Data supplied
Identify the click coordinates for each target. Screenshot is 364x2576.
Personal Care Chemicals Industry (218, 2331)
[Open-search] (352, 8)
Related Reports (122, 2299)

...

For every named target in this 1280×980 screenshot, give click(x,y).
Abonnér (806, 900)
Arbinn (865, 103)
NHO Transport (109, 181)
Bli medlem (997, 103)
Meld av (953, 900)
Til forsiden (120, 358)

Problem details
Write down exactly the span of lines above from the one containing "Identify the click" to the one containing "Related Reports (122, 2299)", both ends included.

Answer below
Identify the click coordinates for each target. Screenshot is 364x2576.
Personal Care Chemicals Industry (218, 2331)
[Open-search] (352, 8)
Related Reports (122, 2299)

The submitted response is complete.